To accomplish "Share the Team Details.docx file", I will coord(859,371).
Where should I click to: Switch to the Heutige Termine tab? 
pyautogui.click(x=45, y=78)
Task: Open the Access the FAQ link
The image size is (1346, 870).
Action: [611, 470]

● ● ● ●

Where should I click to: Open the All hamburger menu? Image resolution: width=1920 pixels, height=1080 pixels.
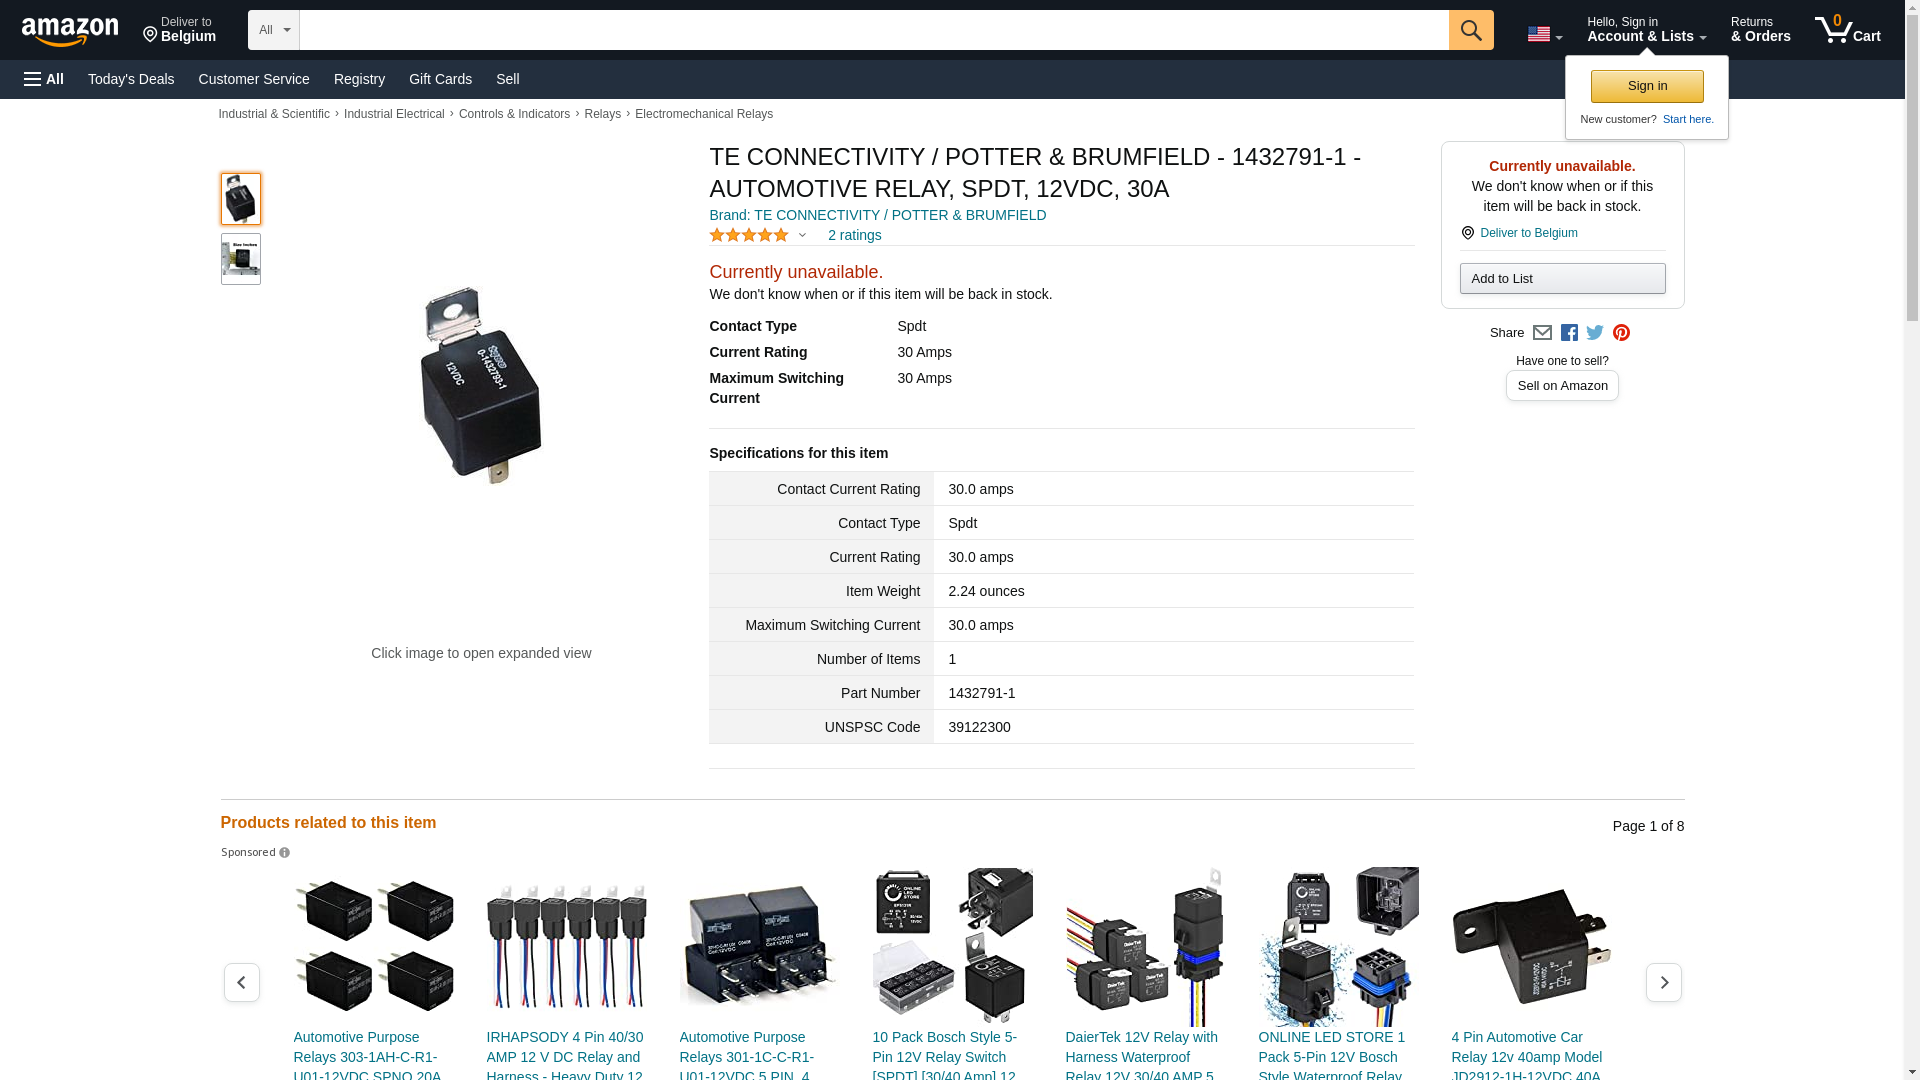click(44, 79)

● ● ● ●

* TO DO: Copy out everything from the line containing "Where should I click to: Switch" down to the line containing "Action: [611, 470]", with both of those lines included, keeping each line identical to the records.

* RESPONSE TO THE EXERCISE:
Where should I click to: Switch to the Heutige Termine tab? 
pyautogui.click(x=45, y=78)
Task: Open the Access the FAQ link
The image size is (1346, 870).
Action: [611, 470]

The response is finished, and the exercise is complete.